>> start LISTED RECORDS
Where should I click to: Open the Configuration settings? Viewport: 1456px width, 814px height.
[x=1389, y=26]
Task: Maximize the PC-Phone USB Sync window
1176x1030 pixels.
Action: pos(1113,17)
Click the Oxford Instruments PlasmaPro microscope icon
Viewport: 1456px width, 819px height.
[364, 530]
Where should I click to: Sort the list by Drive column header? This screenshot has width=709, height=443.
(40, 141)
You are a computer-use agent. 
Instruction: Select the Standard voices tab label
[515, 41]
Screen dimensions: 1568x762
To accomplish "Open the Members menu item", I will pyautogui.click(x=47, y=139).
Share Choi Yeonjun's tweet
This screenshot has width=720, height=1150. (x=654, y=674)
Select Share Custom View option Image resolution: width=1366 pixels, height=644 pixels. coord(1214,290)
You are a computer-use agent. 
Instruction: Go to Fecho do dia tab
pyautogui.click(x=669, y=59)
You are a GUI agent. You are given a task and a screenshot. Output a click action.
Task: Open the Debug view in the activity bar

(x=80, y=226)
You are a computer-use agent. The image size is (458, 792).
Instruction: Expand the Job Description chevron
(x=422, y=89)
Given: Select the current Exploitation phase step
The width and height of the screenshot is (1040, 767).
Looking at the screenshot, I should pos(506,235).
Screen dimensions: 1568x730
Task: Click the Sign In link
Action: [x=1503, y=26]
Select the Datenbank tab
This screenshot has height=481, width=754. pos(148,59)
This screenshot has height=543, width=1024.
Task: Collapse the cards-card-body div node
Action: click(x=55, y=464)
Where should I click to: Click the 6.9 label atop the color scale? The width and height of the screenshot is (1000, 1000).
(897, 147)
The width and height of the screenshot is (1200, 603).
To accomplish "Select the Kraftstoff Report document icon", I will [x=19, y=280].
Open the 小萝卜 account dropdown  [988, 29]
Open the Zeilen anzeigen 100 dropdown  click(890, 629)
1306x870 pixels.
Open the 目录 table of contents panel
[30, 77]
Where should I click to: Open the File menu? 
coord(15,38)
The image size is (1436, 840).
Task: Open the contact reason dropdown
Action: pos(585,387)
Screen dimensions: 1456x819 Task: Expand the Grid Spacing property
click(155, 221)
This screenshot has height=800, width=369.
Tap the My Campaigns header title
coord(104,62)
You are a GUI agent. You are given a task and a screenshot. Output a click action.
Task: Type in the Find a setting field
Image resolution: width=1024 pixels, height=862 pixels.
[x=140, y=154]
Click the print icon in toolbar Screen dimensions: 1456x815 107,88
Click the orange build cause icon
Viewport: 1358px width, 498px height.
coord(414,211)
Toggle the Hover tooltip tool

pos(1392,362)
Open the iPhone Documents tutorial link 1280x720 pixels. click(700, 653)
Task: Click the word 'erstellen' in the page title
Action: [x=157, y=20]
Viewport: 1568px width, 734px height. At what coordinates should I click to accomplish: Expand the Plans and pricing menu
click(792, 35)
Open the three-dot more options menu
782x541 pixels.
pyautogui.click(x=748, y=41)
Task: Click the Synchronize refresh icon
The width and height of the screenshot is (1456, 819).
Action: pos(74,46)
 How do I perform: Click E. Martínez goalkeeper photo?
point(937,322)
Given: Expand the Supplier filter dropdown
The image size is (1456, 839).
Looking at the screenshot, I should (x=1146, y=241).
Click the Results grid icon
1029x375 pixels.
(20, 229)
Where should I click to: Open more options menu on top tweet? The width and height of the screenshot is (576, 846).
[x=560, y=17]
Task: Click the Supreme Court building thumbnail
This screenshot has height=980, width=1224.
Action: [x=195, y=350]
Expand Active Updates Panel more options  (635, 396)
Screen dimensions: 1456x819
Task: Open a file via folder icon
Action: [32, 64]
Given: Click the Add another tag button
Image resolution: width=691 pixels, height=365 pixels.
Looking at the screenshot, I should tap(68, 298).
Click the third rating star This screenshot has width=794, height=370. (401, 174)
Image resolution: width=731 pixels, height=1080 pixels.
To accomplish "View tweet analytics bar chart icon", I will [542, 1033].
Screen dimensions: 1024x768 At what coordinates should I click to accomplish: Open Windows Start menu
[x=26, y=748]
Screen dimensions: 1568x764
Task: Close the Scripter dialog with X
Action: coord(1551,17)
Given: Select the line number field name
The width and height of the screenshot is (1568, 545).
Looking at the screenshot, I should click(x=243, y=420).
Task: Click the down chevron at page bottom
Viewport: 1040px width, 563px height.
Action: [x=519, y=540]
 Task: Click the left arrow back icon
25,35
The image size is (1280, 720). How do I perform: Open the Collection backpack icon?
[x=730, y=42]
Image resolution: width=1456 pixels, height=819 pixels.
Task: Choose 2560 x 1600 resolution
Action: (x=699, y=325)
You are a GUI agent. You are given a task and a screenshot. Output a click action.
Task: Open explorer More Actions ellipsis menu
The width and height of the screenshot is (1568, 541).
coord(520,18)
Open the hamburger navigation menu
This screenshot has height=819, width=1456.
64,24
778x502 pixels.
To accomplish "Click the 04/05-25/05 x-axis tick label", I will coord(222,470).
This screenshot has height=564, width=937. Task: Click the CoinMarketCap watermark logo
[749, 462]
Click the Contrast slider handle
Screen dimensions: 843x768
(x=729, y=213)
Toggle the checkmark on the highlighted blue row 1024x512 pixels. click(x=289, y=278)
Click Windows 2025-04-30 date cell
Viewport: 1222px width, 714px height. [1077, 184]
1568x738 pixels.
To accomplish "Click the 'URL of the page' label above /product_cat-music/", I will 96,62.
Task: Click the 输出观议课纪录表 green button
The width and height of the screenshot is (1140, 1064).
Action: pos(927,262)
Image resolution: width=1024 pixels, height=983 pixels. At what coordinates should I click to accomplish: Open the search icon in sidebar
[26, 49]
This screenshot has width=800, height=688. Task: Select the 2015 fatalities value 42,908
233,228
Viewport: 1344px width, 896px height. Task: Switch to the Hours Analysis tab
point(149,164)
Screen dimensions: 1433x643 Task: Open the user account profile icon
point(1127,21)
>> end LISTED RECORDS
(EXERCISE):
Update every one of the items above by replacing "computer-use agent" with "desktop assistant" wherever it appears. Leave all other text unchanged.

(COMPLETE ANSWER):
Where should I click to: Open the Configuration settings? Viewport: 1456px width, 814px height.
[x=1389, y=26]
Task: Maximize the PC-Phone USB Sync window
1176x1030 pixels.
Action: pos(1113,17)
Click the Oxford Instruments PlasmaPro microscope icon
Viewport: 1456px width, 819px height.
[364, 530]
Where should I click to: Sort the list by Drive column header? This screenshot has width=709, height=443.
(40, 141)
You are a desktop assistant. 
Instruction: Select the Standard voices tab label
[515, 41]
Screen dimensions: 1568x762
To accomplish "Open the Members menu item", I will pyautogui.click(x=47, y=139).
Share Choi Yeonjun's tweet
This screenshot has width=720, height=1150. (x=654, y=674)
Select Share Custom View option Image resolution: width=1366 pixels, height=644 pixels. coord(1214,290)
You are a desktop assistant. 
Instruction: Go to Fecho do dia tab
pyautogui.click(x=669, y=59)
You are a GUI agent. You are given a task and a screenshot. Output a click action.
Task: Open the Debug view in the activity bar

(x=80, y=226)
You are a desktop assistant. The image size is (458, 792).
Instruction: Expand the Job Description chevron
(x=422, y=89)
Given: Select the current Exploitation phase step
The width and height of the screenshot is (1040, 767).
Looking at the screenshot, I should pos(506,235).
Screen dimensions: 1568x730
Task: Click the Sign In link
Action: [x=1503, y=26]
Select the Datenbank tab
This screenshot has height=481, width=754. pos(148,59)
This screenshot has height=543, width=1024.
Task: Collapse the cards-card-body div node
Action: click(x=55, y=464)
Where should I click to: Click the 6.9 label atop the color scale? The width and height of the screenshot is (1000, 1000).
(897, 147)
The width and height of the screenshot is (1200, 603).
To accomplish "Select the Kraftstoff Report document icon", I will [x=19, y=280].
Open the 小萝卜 account dropdown  [988, 29]
Open the Zeilen anzeigen 100 dropdown  click(890, 629)
1306x870 pixels.
Open the 目录 table of contents panel
[30, 77]
Where should I click to: Open the File menu? 
coord(15,38)
The image size is (1436, 840).
Task: Open the contact reason dropdown
Action: pos(585,387)
Screen dimensions: 1456x819 Task: Expand the Grid Spacing property
click(155, 221)
This screenshot has height=800, width=369.
Tap the My Campaigns header title
coord(104,62)
You are a GUI agent. You are given a task and a screenshot. Output a click action.
Task: Type in the Find a setting field
Image resolution: width=1024 pixels, height=862 pixels.
[x=140, y=154]
Click the print icon in toolbar Screen dimensions: 1456x815 107,88
Click the orange build cause icon
Viewport: 1358px width, 498px height.
coord(414,211)
Toggle the Hover tooltip tool

pos(1392,362)
Open the iPhone Documents tutorial link 1280x720 pixels. click(700, 653)
Task: Click the word 'erstellen' in the page title
Action: [x=157, y=20]
Viewport: 1568px width, 734px height. At what coordinates should I click to accomplish: Expand the Plans and pricing menu
click(792, 35)
Open the three-dot more options menu
782x541 pixels.
pyautogui.click(x=748, y=41)
Task: Click the Synchronize refresh icon
The width and height of the screenshot is (1456, 819).
Action: pos(74,46)
 How do I perform: Click E. Martínez goalkeeper photo?
point(937,322)
Given: Expand the Supplier filter dropdown
The image size is (1456, 839).
Looking at the screenshot, I should (x=1146, y=241).
Click the Results grid icon
1029x375 pixels.
(20, 229)
Where should I click to: Open more options menu on top tweet? The width and height of the screenshot is (576, 846).
[x=560, y=17]
Task: Click the Supreme Court building thumbnail
This screenshot has height=980, width=1224.
Action: [x=195, y=350]
Expand Active Updates Panel more options  (635, 396)
Screen dimensions: 1456x819
Task: Open a file via folder icon
Action: [32, 64]
Given: Click the Add another tag button
Image resolution: width=691 pixels, height=365 pixels.
Looking at the screenshot, I should tap(68, 298).
Click the third rating star This screenshot has width=794, height=370. (401, 174)
Image resolution: width=731 pixels, height=1080 pixels.
To accomplish "View tweet analytics bar chart icon", I will [542, 1033].
Screen dimensions: 1024x768 At what coordinates should I click to accomplish: Open Windows Start menu
[x=26, y=748]
Screen dimensions: 1568x764
Task: Close the Scripter dialog with X
Action: coord(1551,17)
Given: Select the line number field name
The width and height of the screenshot is (1568, 545).
Looking at the screenshot, I should click(x=243, y=420).
Task: Click the down chevron at page bottom
Viewport: 1040px width, 563px height.
Action: [x=519, y=540]
 Task: Click the left arrow back icon
25,35
The image size is (1280, 720). How do I perform: Open the Collection backpack icon?
[x=730, y=42]
Image resolution: width=1456 pixels, height=819 pixels.
Task: Choose 2560 x 1600 resolution
Action: (x=699, y=325)
You are a GUI agent. You are given a task and a screenshot. Output a click action.
Task: Open explorer More Actions ellipsis menu
The width and height of the screenshot is (1568, 541).
coord(520,18)
Open the hamburger navigation menu
This screenshot has height=819, width=1456.
64,24
778x502 pixels.
To accomplish "Click the 04/05-25/05 x-axis tick label", I will coord(222,470).
This screenshot has height=564, width=937. Task: Click the CoinMarketCap watermark logo
[749, 462]
Click the Contrast slider handle
Screen dimensions: 843x768
(x=729, y=213)
Toggle the checkmark on the highlighted blue row 1024x512 pixels. click(x=289, y=278)
Click Windows 2025-04-30 date cell
Viewport: 1222px width, 714px height. [1077, 184]
1568x738 pixels.
To accomplish "Click the 'URL of the page' label above /product_cat-music/", I will 96,62.
Task: Click the 输出观议课纪录表 green button
The width and height of the screenshot is (1140, 1064).
Action: pos(927,262)
Image resolution: width=1024 pixels, height=983 pixels. At what coordinates should I click to accomplish: Open the search icon in sidebar
[26, 49]
This screenshot has width=800, height=688. Task: Select the 2015 fatalities value 42,908
233,228
Viewport: 1344px width, 896px height. Task: Switch to the Hours Analysis tab
point(149,164)
Screen dimensions: 1433x643 Task: Open the user account profile icon
point(1127,21)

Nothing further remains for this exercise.